[Records for locating displayed items]
· · · ·
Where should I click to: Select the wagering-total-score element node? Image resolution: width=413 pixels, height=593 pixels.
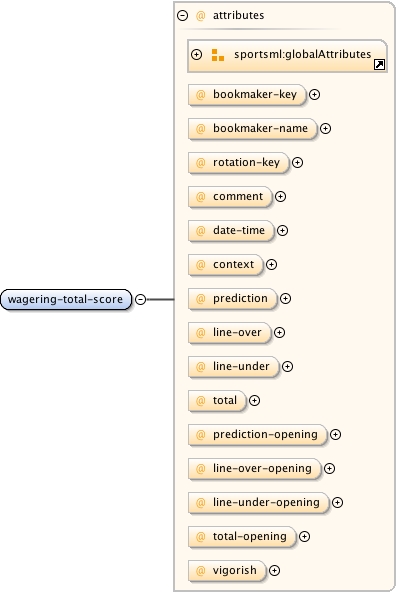66,300
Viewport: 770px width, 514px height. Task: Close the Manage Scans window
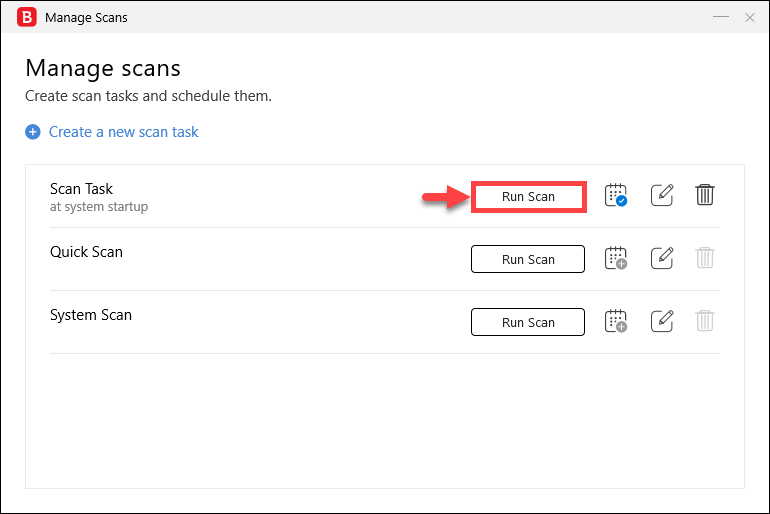pyautogui.click(x=750, y=18)
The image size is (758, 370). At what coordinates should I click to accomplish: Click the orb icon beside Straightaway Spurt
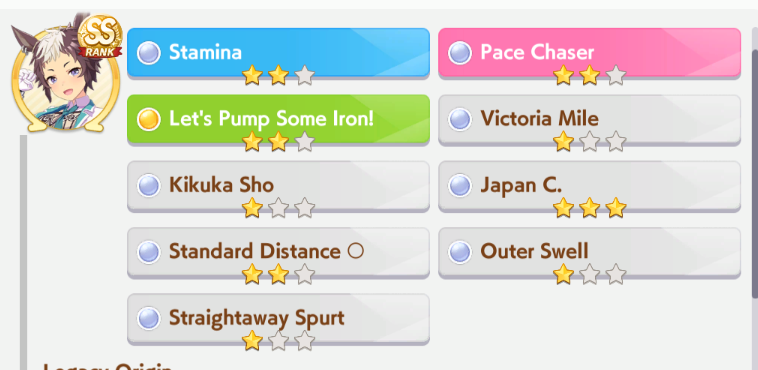pyautogui.click(x=148, y=318)
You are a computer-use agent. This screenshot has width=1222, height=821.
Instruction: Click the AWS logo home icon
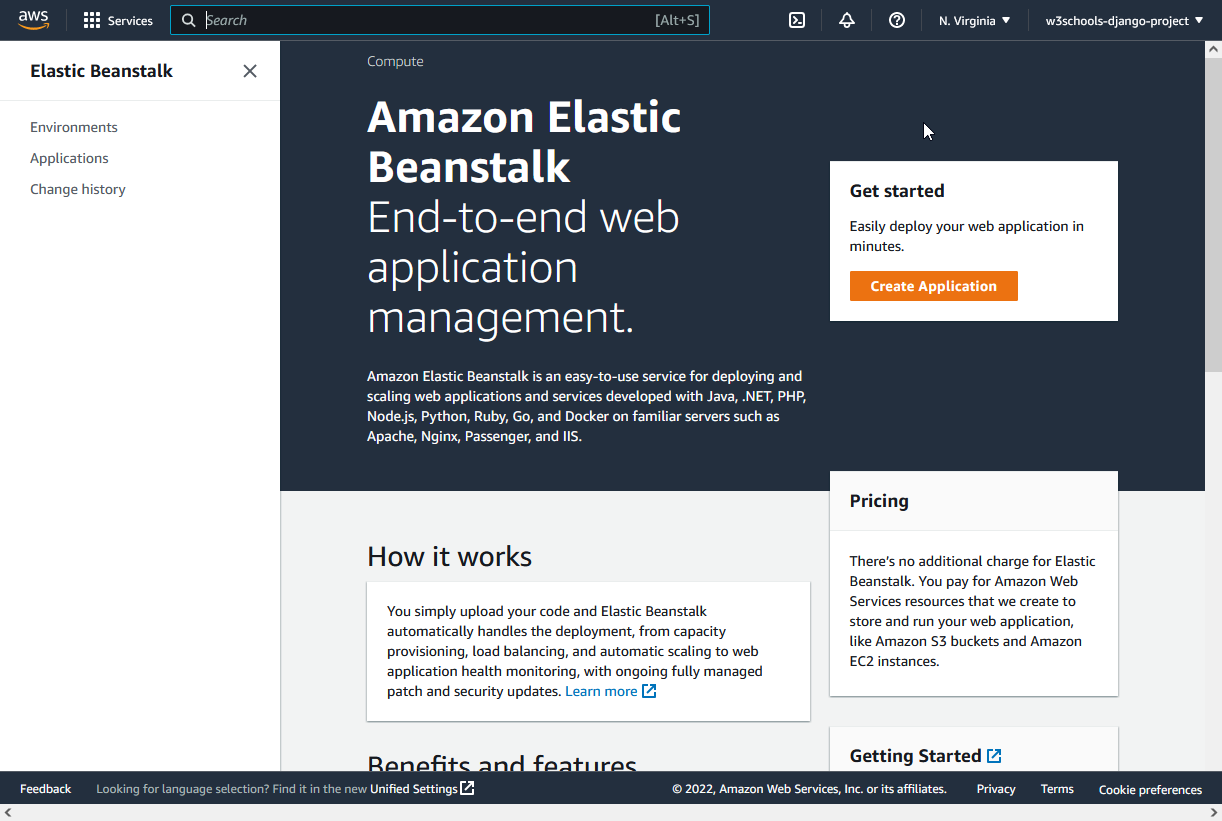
· · · ·
_Work to complete_: Set each line of the data above into a numbered list, omitting blank lines. Leave the pictures out of the list.

_Exercise result_:
1. Where should I click to: Select the wagering-total-score element node? Image resolution: width=413 pixels, height=593 pixels.
2. 66,300
3. Viewport: 770px width, 514px height. Task: Close the Manage Scans window
4. pyautogui.click(x=750, y=18)
5. The image size is (758, 370). At what coordinates should I click to accomplish: Click the orb icon beside Straightaway Spurt
6. pyautogui.click(x=148, y=318)
7. You are a computer-use agent. This screenshot has width=1222, height=821.
8. Instruction: Click the AWS logo home icon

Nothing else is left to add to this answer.